The San Antonio Museum of Artwork (Sama) has repatriated 9 antiquities to Italy, eight of which had been recognized by way of images that had been seized from the convicted seller and smuggler Giacomo Medici. The ninth object, a marble head of the Greek god Hermes, had been excavated from historic Roman homes on the Caelian Hill in Rome within the late nineteenth century and, a long time later, was bought to the San Antonio collector Gilbert M. Denman Jr by an Italian antiquities seller who offered no provenance paperwork; Denman donated it to the Sama in 1986.

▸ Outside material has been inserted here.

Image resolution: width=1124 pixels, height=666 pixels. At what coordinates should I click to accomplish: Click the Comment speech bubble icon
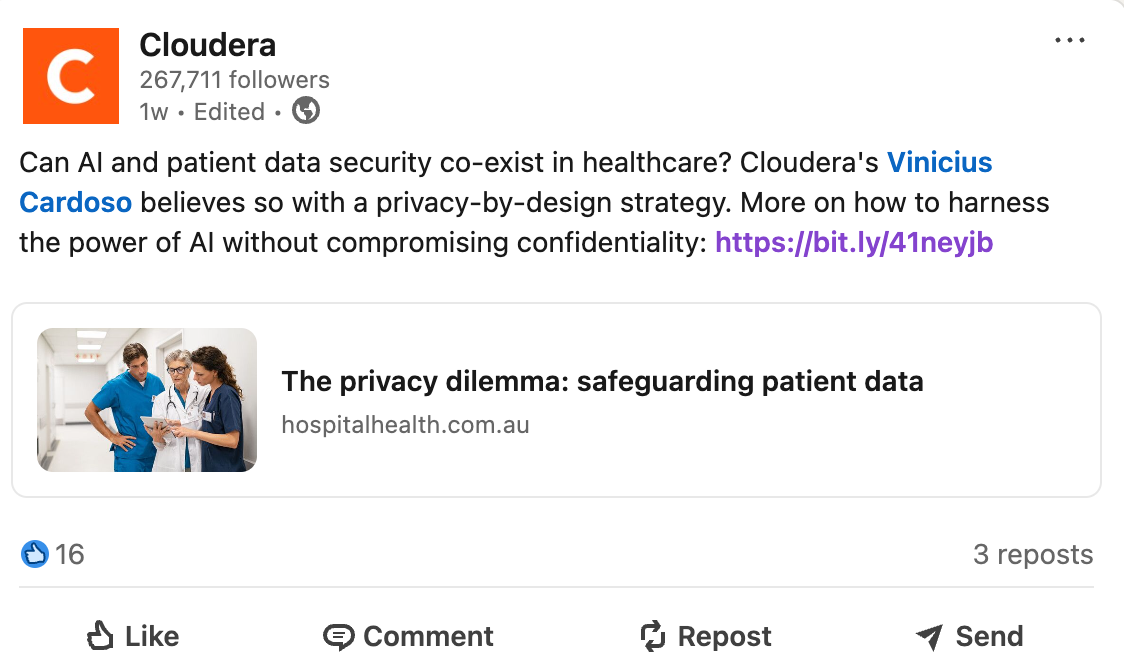(339, 636)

The museum and the Italian Ministry of Tradition had signed a long-term settlement on cultural collaboration and change in 2023, and had been in discussions in regards to the current repatriations for greater than a yr. Below the phrases of the settlement, eight of the 9 repatriated artefacts will stay on show on the Sama, on mortgage from Italy. After the mortgage ends, different antiquities of comparable worth could also be despatched from Italy to San Antonio on an eight-year mortgage, as per the phrases of the settlement. The marble head of Hermes, in the meantime, has been returned to the Italian authorities.
“We sit up for continued collaboration with the ministry to share extraordinary works from Italy’s wealthy cultural heritage with our guests from South Texas and around the globe,” Emily Ballew Neff, Sama’s director, stated in an announcement.
Works returned to the Ministry of Tradition of Italy that stay on view on the San Antonio Museum of Artwork embody a fish plate from the workshop of Asteas and Python (round 340BC, left) and a krater or mixing bowl that includes a nude younger man and seated lady, and attributed to Python (round 330BC, proper) Courtesy Ministry of Tradition of Italy and San Antonio Museum of Artwork
The works that stay on show at Sama all originate from Athens or southern Italy. They embody a terracotta plate adorned with three fish from round 340BC, a pair of jugs often known as epichyses with giant looping handles from the latter half of the 4th century BC, an almost 3ft-tall terracotta and pigment statue of a feminine determine from the 4th or third century BC and a krater or mixing bowl from round 330BC adorned with two figures (a nude younger man and a seated lady) rendered in a red-figure approach. All of them handed by way of public sale homes and sellers in New York and London through the Eighties and 90s previous to being acquired by the museum.
In 2016, a German scholar named Jörg Deterling alerted the museum that its marble head of Hermes had been excavated from the Caelian Hill, prompting the museum to conduct additional analysis and call Italy’s Ministry of Tradition. The ministry confirmed its provenance later that yr and requested the artefact’s return.
Luigi La Rocca, who leads Italy’s division for the safety of cultural heritage, stated in an announcement: “This settlement strengthens cultural relations between Italy and america, and stands as a world greatest follow within the area of combating illicit trafficking of cultural property.”
This isn’t the primary time that images seized throughout investigations into the smuggler Giacomo Medici (who was convicted in 2004) have offered key proof a long time later. Final yr, the Altes Museum in Berlin returned 21 Apulian vases to Italy after 4 of them had been recognized in Polaroid photographs present in Medici’s workplace in Geneva.